Uniformly continuous function

1. Dec 5, 2009

A-ManESL

Suppose f:[0,$$\infty]\rightarrow \mathbb{R}$$ is a continuous function such that $$\lim_{x\rightarrow \infty} f(x)=1$$. I want to show that f is uniformly continuous. Thanks.

2. Dec 5, 2009

Hurkyl

Staff Emeritus
Every continuous function on a compact set is uniformly continuous.

Did you mean $[0, +\infty)$?

3. Dec 5, 2009

A-ManESL

Yes I meant $$f:[0,\infty)\rightarrow \mathbb{R}$$. Sorry for the mistake. Obviously $$[0,\infty)$$ is not compact and so the above stated result doesn't apply.

4. Dec 5, 2009

Hurkyl

Staff Emeritus
P.S. I was being sneaky -- my question is also a hint.

5. Dec 5, 2009

A-ManESL

Can you please me more explicit? All I can think of is that for large x, f(x) will be close to 1.

6. Dec 5, 2009

Hurkyl

Staff Emeritus
Well, I do have to give you a chance to see for yourself how to fit the ideas you've learned together. Otherwise, you won't learn!

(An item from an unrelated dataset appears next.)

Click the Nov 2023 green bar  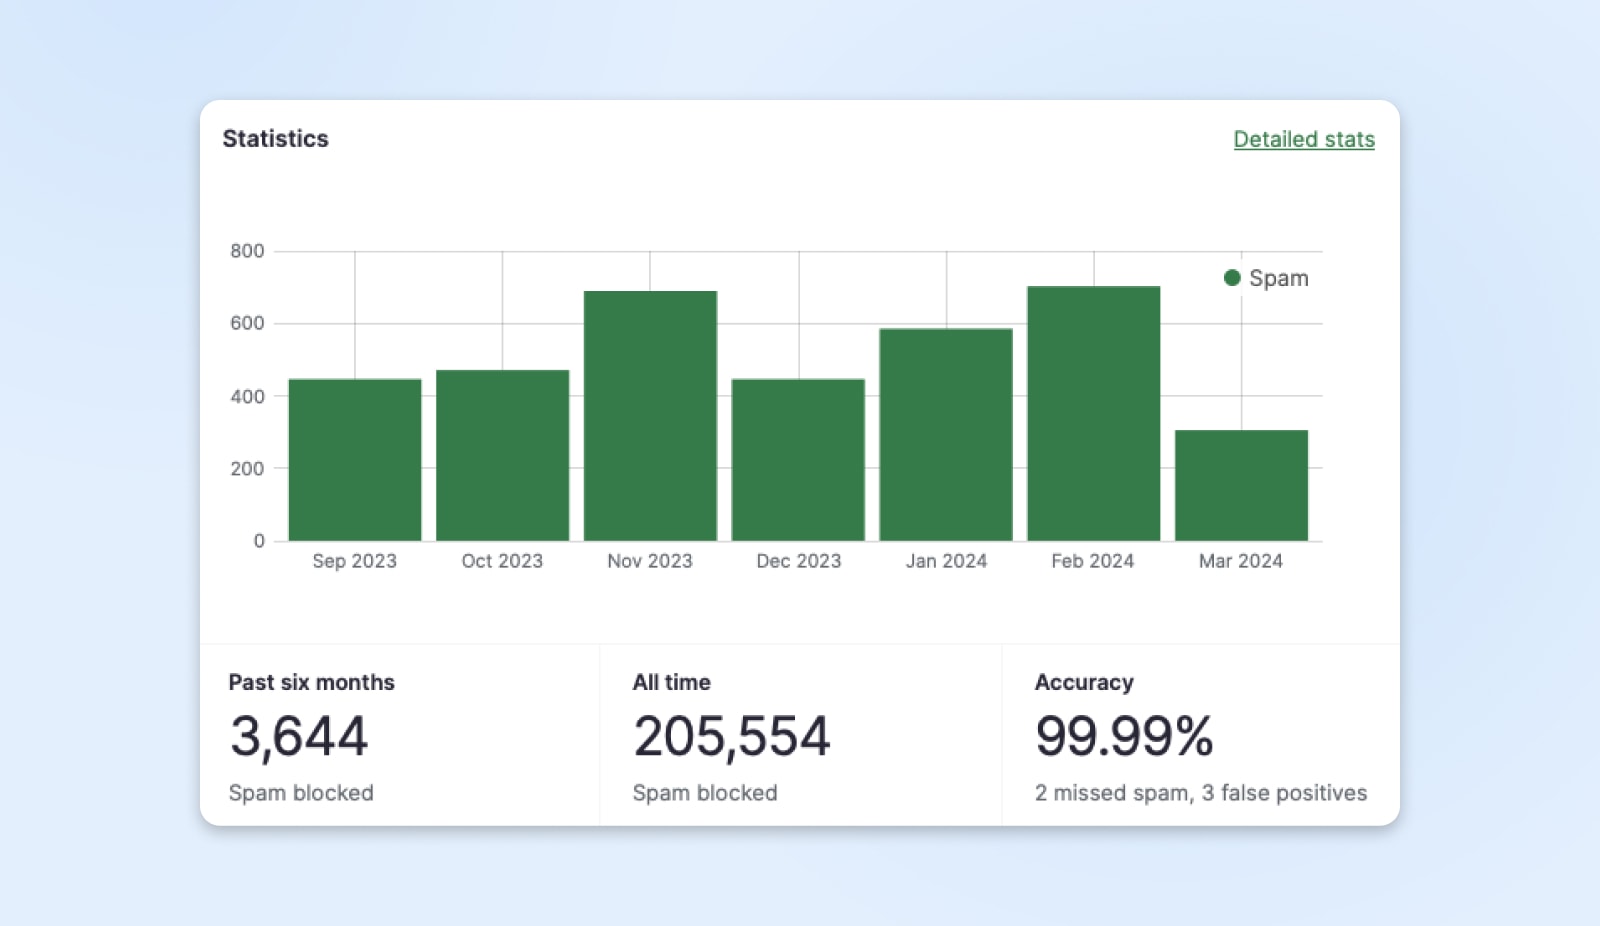tap(650, 416)
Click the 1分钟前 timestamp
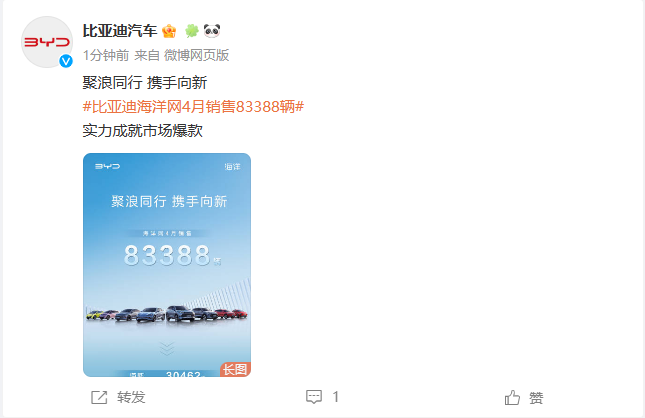This screenshot has width=645, height=418. 106,55
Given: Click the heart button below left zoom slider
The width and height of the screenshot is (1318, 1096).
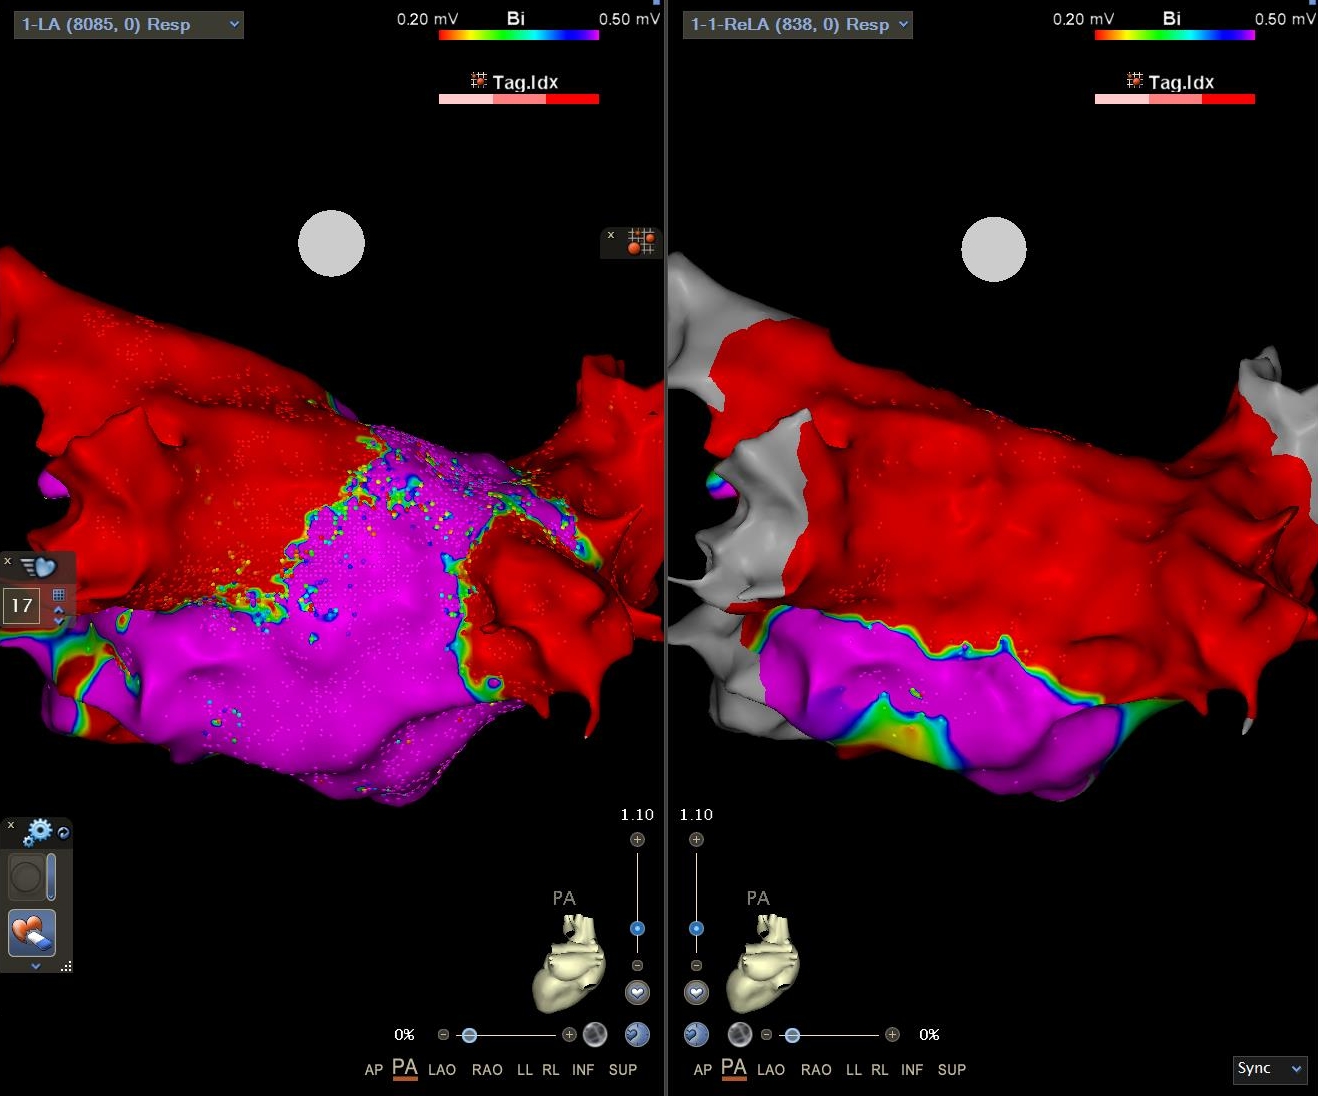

If f really were a function on $[0, +\infty]$, the problem would be easy....

Or, if you don't want to think my way, then we can think your way. What is the definition of uniform continuity? How might we be able to apply this fact you've observed?

p.s. do you understand the proof that any continuous function on a compact set is uniformly continuous? If not, then you really don't have much chance of getting this proof to work.... It would definitely be worth your time to review that proof.

7. Dec 6, 2009

Take_it_Easy

That's very easy to show, once you can use the theorem "f continuous on a compact => f uniformly continuous", even though I had to stress some tecnichal detail.

Take eps > 0.

You have to find a delta > 0 such that for every couple of elements x1, x2 in [0, +infty) such that | x1 - x2 | < delta you have |f(x1) - f(x2)| < eps.

From the definition of limit you have that an M positive real exist such that for every x > M
you are sure |f(x) - 1| < eps/2.

Now on [0,M+1] f is uniformly continuous, so you have a delta1 >0 such that for every x1,x2 in [0,M+1] we have |f(x1) - f(x2)| < eps.

Take delta = min(delta1, 1).

We have trivially that, for every x1,x2 in [0, M+1] with | x1 - x2 | < delta we get
|f(x1) - f(x2)| < eps and delta is in (0,1].

Ok. Now take x1, x2 in [0, + infty) with | x1 - x2 | < delta. If the greatest of the 2 xs lays in [0,M+1] you have, of course, |f(x1) - f(x2)| < eps .
If the greatest xs lays in (M+1, +infty), since | x1 - x2 | < delta <= 1, we have the lowest x stays in (M, +infty). In conclusion we have x1, x2 > M.

So | f(x1) - f(x2)| = | f(x1) - 1 + 1 - f(x2) | <= |f(x1) -1| + |1 - f(x2)| =
|f(x1) - 1| + |f(x2) -1| < eps/2 + eps/2 = eps.